The father told Newsweek at the time: “I was having a hard time getting my brain to think like a child just learning addition and subtraction, how would they describe a problem without solving it.”
And Redditors agreed, one calling the problem “nutty” as “you’re asking for a higher level math or cognitive thought than a first grader should be expected of. At that level, understanding how and why they’re the same is solid.”
However, one commenter who identified themselves as a first-grade teacher defended the problem as “trying to get the kids to think beyond the simple memorization or even algorithm,” and said it “should be the focus of math at that age.”
They told fellow Redditors that the following is the correct answer:
4+2=5+1
4+1+1=5+1
(4+1)+1=5+1
5+1=5+1
The “impossible” children
A math question set for an 11-year-old in the UK caused some grizzly imagery as it asked what percentage of children chose a particular answer.
The question showed a pie chart along with the words: “20 children were asked where they would like to go on a trip.”
It revealed that 65% of the children chose the theme park, while an equal amount of the remaining kids chose between the zoo and the theater.
The question asked what percentage of children chose the zoo, and what percentage chose the theater. And while the obvious answer is 17.5 percent, the parent, u/NicePersonOnReddit, told Newsweek that he and his child “spent 10 minutes or more discussing the inevitable poor half children.”
It was viewed a whopping 7 million times on Reddit, with commenters joking at the idea that there could be two ‘half’ children in the class in order for the answer to be correct.

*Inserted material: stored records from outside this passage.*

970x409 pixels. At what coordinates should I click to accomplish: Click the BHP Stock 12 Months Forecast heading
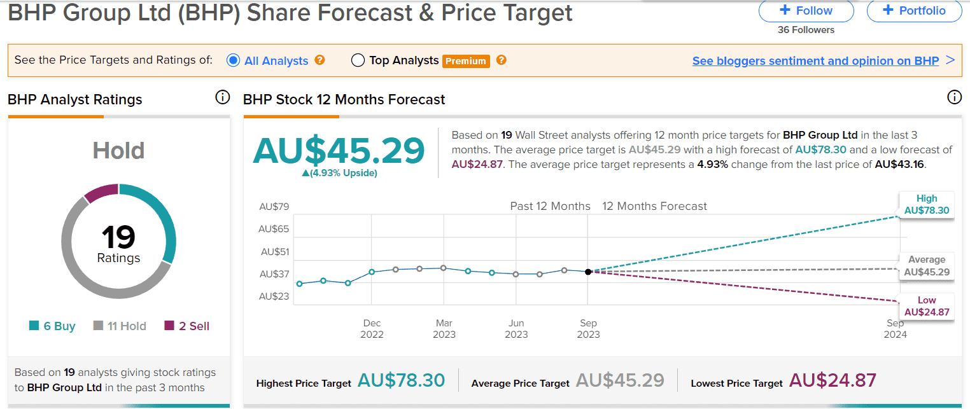344,100
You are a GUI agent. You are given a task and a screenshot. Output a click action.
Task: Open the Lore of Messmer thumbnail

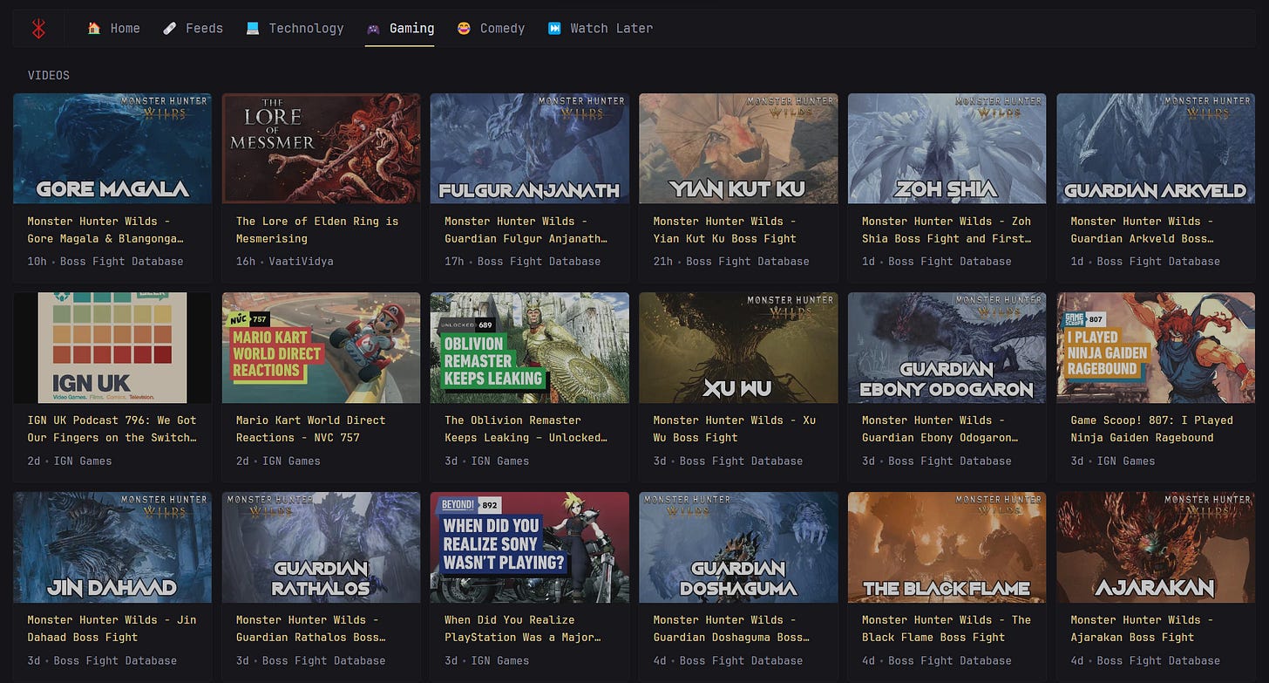tap(321, 148)
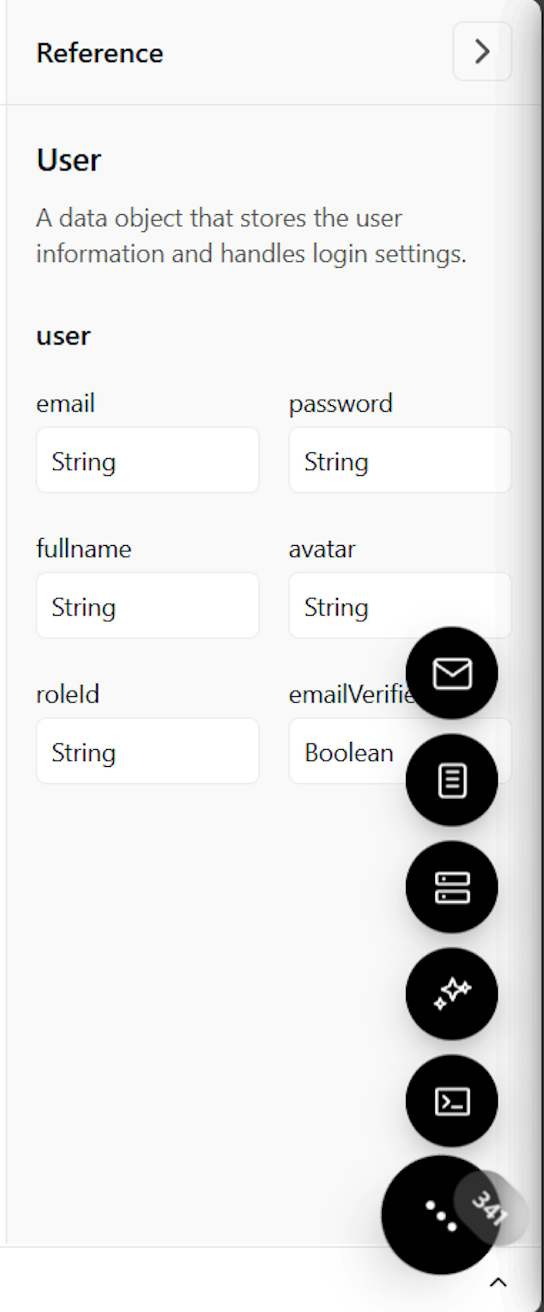Open the terminal console floating icon

(452, 1101)
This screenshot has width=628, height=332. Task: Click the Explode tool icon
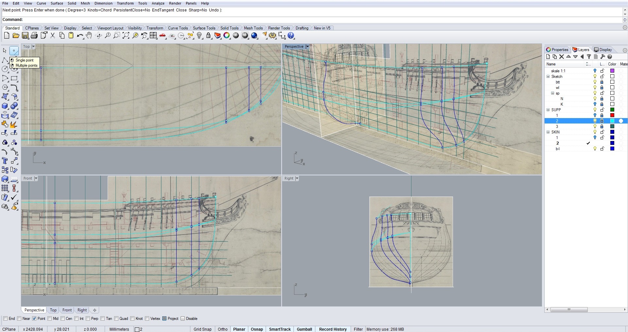14,124
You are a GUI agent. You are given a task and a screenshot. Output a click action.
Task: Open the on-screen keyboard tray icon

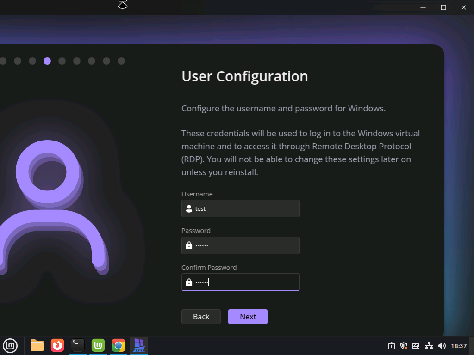click(416, 346)
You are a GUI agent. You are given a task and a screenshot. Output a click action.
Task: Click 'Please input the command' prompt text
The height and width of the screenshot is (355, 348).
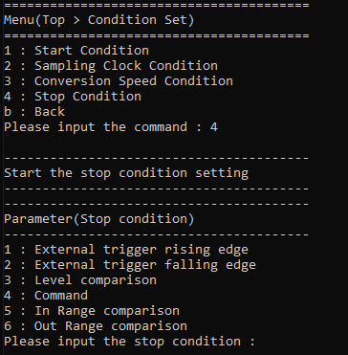click(96, 127)
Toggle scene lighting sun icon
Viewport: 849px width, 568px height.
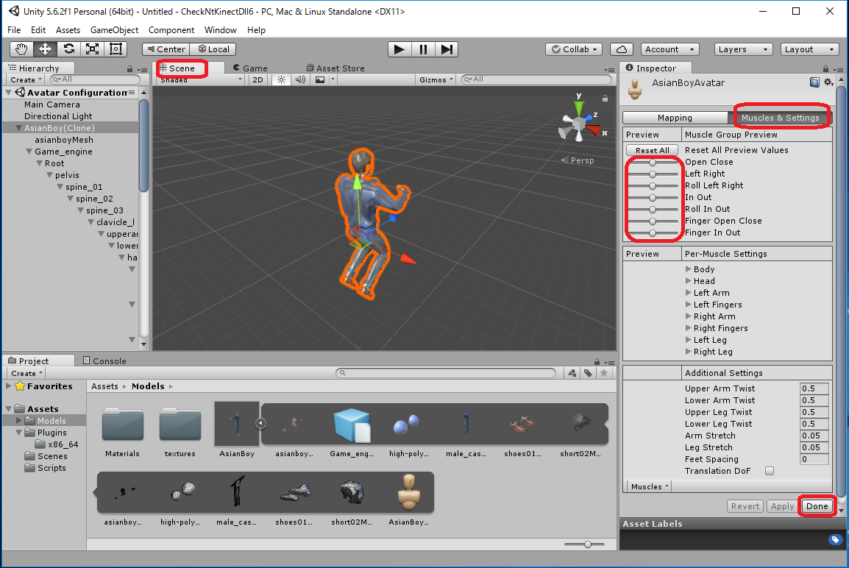click(280, 79)
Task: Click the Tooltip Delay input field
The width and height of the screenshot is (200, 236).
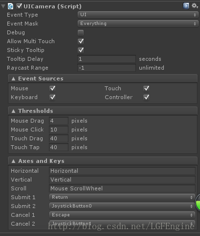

“The 0.5 children shall merge together to be a new child,” one joked.
M is for…
In September of this year, impossible homework posts began making the rounds again as children returned to school.
And it didn’t take long before Threads user @rogeradobson1 took to the internet to ask for help with their child’s worksheet, which was helping kids learn their letters.
It started easily enough, showing an L with a picture of a leaf beside it, but things went awry when it came to the letter M, which had what appeared to be four identical boxes with a dot in the middle.
Following the M, things went back to normal, with N for “Net”, and O for “Ox.”
The user asked: “Help me out here. I understand that L is for leaf, N is for net, O is for Ox … What is M?”
More than 5,000 people replied to the post, some making jokes while others went for genuine options, one user suggested the boxes looked like Mahjong, a Chinese tile-based game.
Another jokingly suggested the boxes looked like snack food Cheez-its, writing: “All I could think og was ‘Mmcheez-its.”
Eventually, one user who identified themselves as a language teacher explained the answer is “‘many’ or ‘multiple.'” However, others were unimpressed by this, as one commenter hit back: “If that’s the case, M is clearly for ‘mind games,’ because I’m not buying it.”